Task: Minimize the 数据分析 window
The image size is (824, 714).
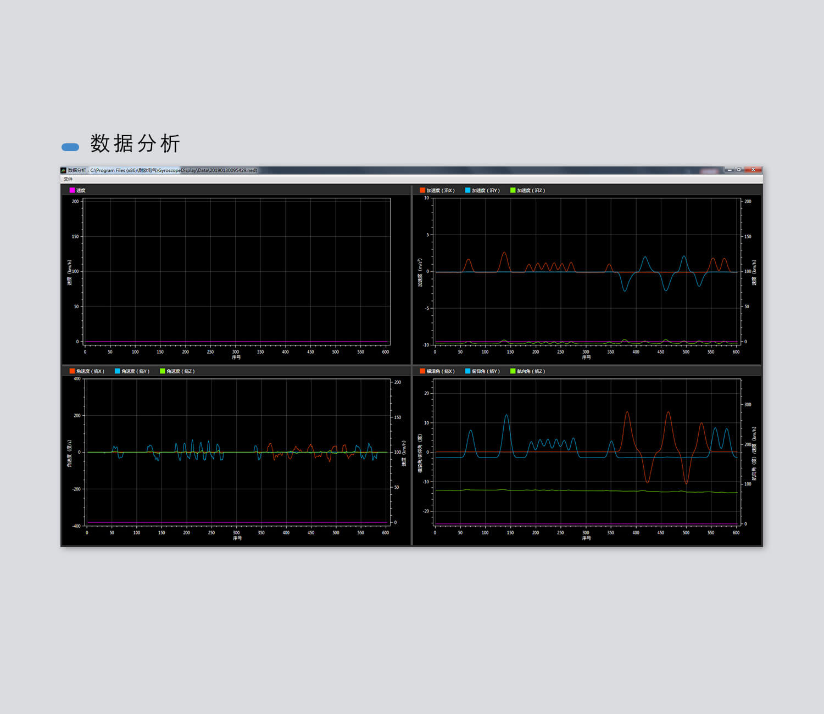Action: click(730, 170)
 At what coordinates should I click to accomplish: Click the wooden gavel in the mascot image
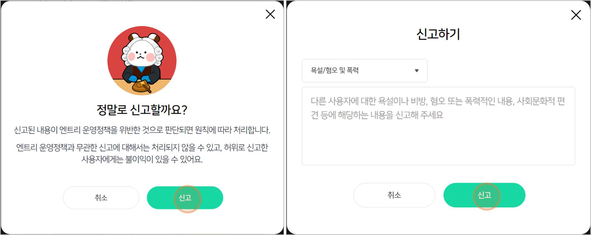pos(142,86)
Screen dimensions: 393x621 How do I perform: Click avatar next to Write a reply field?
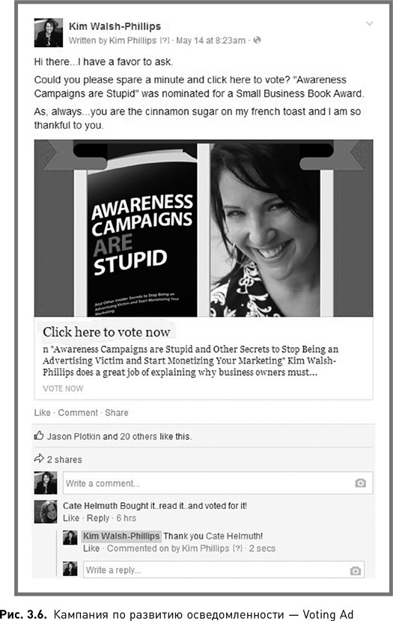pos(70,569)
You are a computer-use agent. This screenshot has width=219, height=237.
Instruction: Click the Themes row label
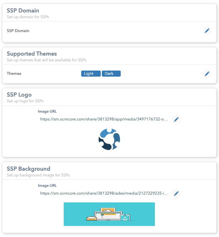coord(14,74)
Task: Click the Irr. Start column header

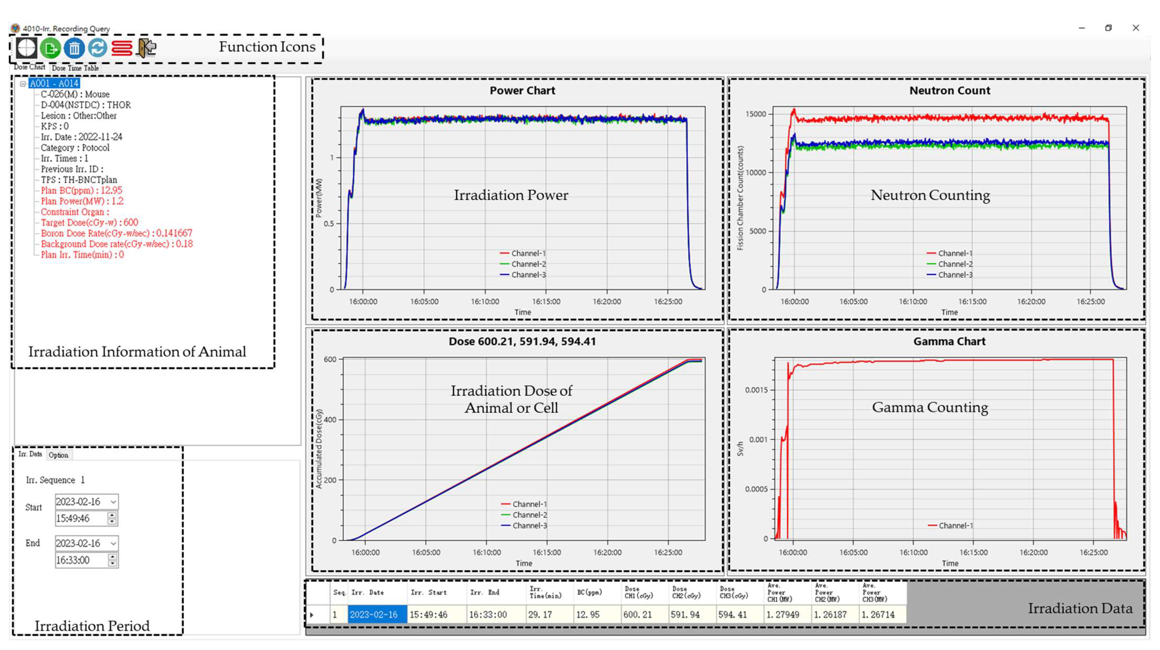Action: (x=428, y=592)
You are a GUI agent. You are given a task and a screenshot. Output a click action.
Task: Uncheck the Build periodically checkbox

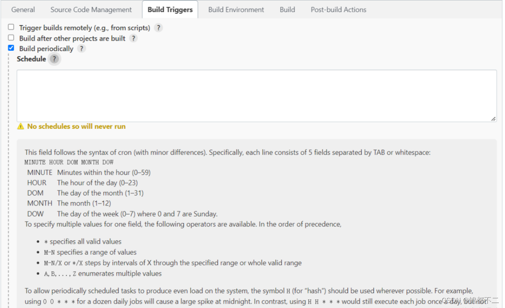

* [CHALLENGE]
Rewrite the entire listing above as a numbered list, skipping blank lines and leaving the pictures out.

* [CORRECT OUTPUT]
1. Task: Minimize the 数据分析 window
2. The image size is (824, 714).
3. Action: click(730, 170)
4.  At what coordinates should I click to accomplish: Click the wooden gavel in the mascot image
5. pos(142,86)
6. Screen dimensions: 393x621 How do I perform: Click avatar next to Write a reply field?
7. pos(70,569)
8. You are a computer-use agent. This screenshot has width=219, height=237.
9. Instruction: Click the Themes row label
10. coord(14,74)
11. Task: Click the Irr. Start column header
12. Action: (x=428, y=592)
13. You are a GUI agent. You are given a task and a screenshot. Output a click action.
14. Task: Uncheck the Build periodically checkbox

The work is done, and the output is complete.